А этот мир действительно оказался злым, и мне понадобилась лишь пара дней, чтобы убедиться в этом. Семь долларов были вскоре израсходованы. Для сельского парня вроде меня работы в городе практически не было, и мне не оставалось ничего другого, как начать воровать и примкнуть к одной из банд подростков, чьей территорией были портовые районы города. Я спал на набережных, перебивался случайными заработками или же воровал, если не удавалось найти работу. Сейчас, заглядывая в прошлое из сегодняшнего дня, я не могу понять, как же мне удалось выжить и как мне посчастливилось в течение всех восьми лет моей сомнительной карьеры остаться в стороне от тяжких преступлений? Как получалось, что, когда мои сотоварищи совершали какую-нибудь крупную кражу со взломом, а то и убийство (такое тоже бывало), я не принимал в этом участия?
Но, несмотря на удачливость, рано или поздно я все равно угодил бы в тюрьму или на виселицу — если бы не встретился с Рандольфом Монтегю.
Рандольф Монтегю, колдун. Лишь позднее я узнал, что его так называют. Когда я впервые встретил его, он стоял ко мне спиной, небрежно опершись о столб газового фонаря, что никак не соответствовало его элегантному костюму и изысканной внешности. А я лежал в двух шагах позади него в грязи мусоросборника и размышлял, как бы мне его без риска оглушить, чтобы затем опустошить его портмоне. Я с удивлением задавал себе вопрос, что мог этот человек делать в пользующемся дурной репутацией районе, причем уже за полночь, да к тому же один и, очевидно, без оружия. Конечно, встречались мужчины, которых жажда приключений заставляла с наступлением темноты идти в порт, игнорируя все добрые советы. Им это нужно было для того, чтобы затем во время какой-нибудь вечеринки похвастаться своей храбростью. Ну, завтра утром этот франт будет неприятно удивлен, проснувшись с гудящей головой и обнаружив пустое портмоне.

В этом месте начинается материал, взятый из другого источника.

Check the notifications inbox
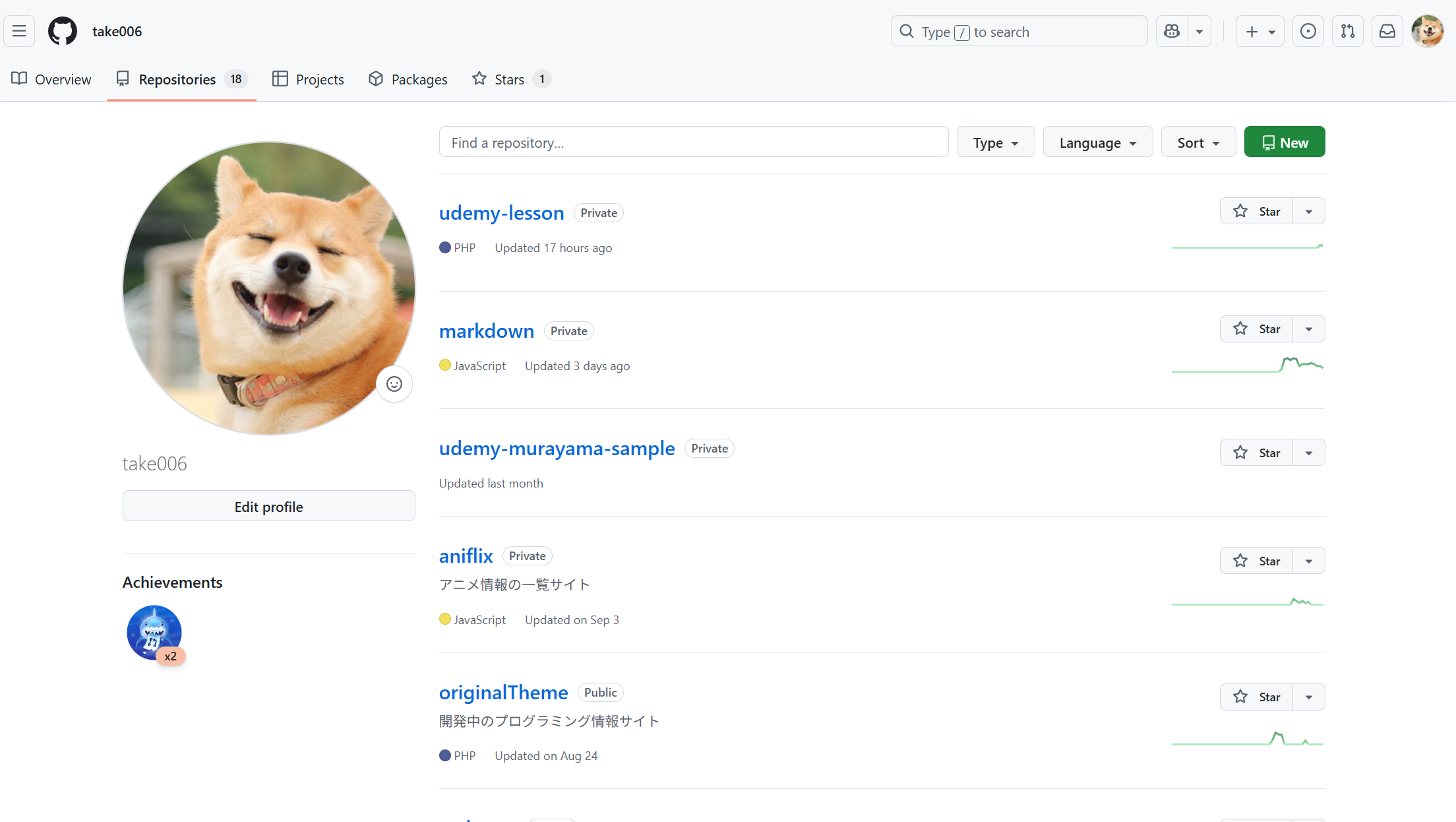This screenshot has height=822, width=1456. point(1387,30)
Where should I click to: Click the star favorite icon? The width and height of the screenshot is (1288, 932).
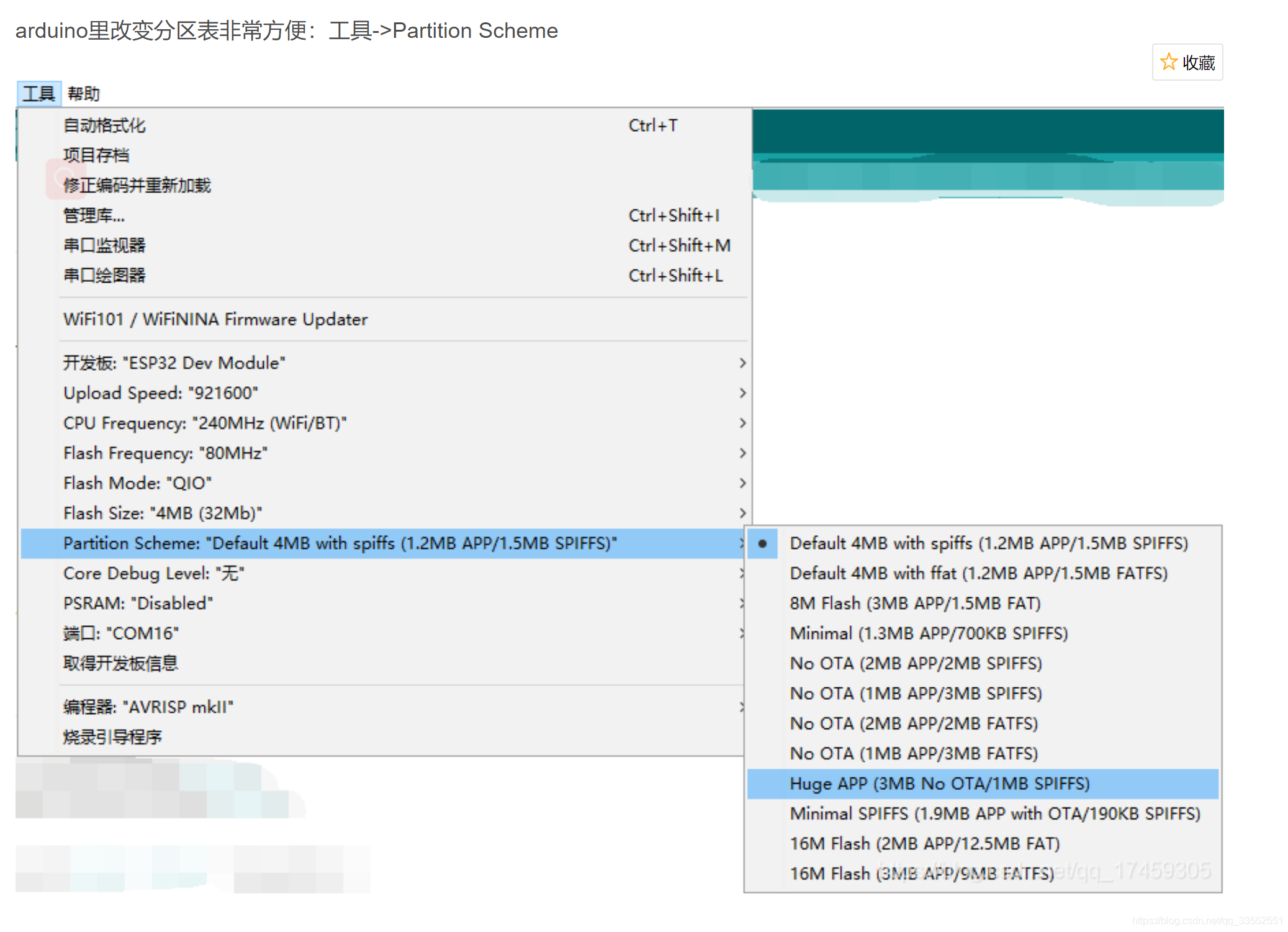pyautogui.click(x=1168, y=62)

Я осторожно приподнялся за своим укрытием, осмотрел на всякий случай улицу и ухватил покрепче мешочек с песком, которым я намеревался шандарахнуть незнакомца по голове. Он не шевелился, покуривая сигару, как будто ему было бы все равно, даже если бы небеса разверзлись над его головой (нечто подобное вскоре и должно было произойти). Я сидел неподвижно и выжидал. У меня было достаточно времени: патруль мог появиться здесь лишь часа через два, а больше никто, находящийся в здравом уме, не отважился бы сунуться сюда так поздно. Я наблюдал за ним почти четверть часа, и за это время он ни разу не сменил позу. Наконец он выбросил окурок, достал из тонкого серебряного портсигара, который он носил в жилетке, еще одну сигару (я все с точностью запоминал и мысленно вносил пункт за пунктом в перечень товаров, которые уже планировал отнести завтра утром перекупщикам) и чиркнул спичкой.
Именно в этот момент я выпрыгнул из укрытия.
Я толком так и не понял, что именно он сделал. Расстояние между ним и мной не составляло и двух полных шагов, и я абсолютно уверен, что не раздалось ни единого звука. Если проживешь восемь лет в трущобах Нью-Йорка, то научишься двигаться тихо, словно кошка. Но следующее, что я помню — это то, что я лежу на спине, жадно хватаю ртом воздух и смотрю на лезвие шпаги, которое Монтегю приставил к моему горлу. При этом он улыбался и пускал дым из сигары, как будто ничего не произошло.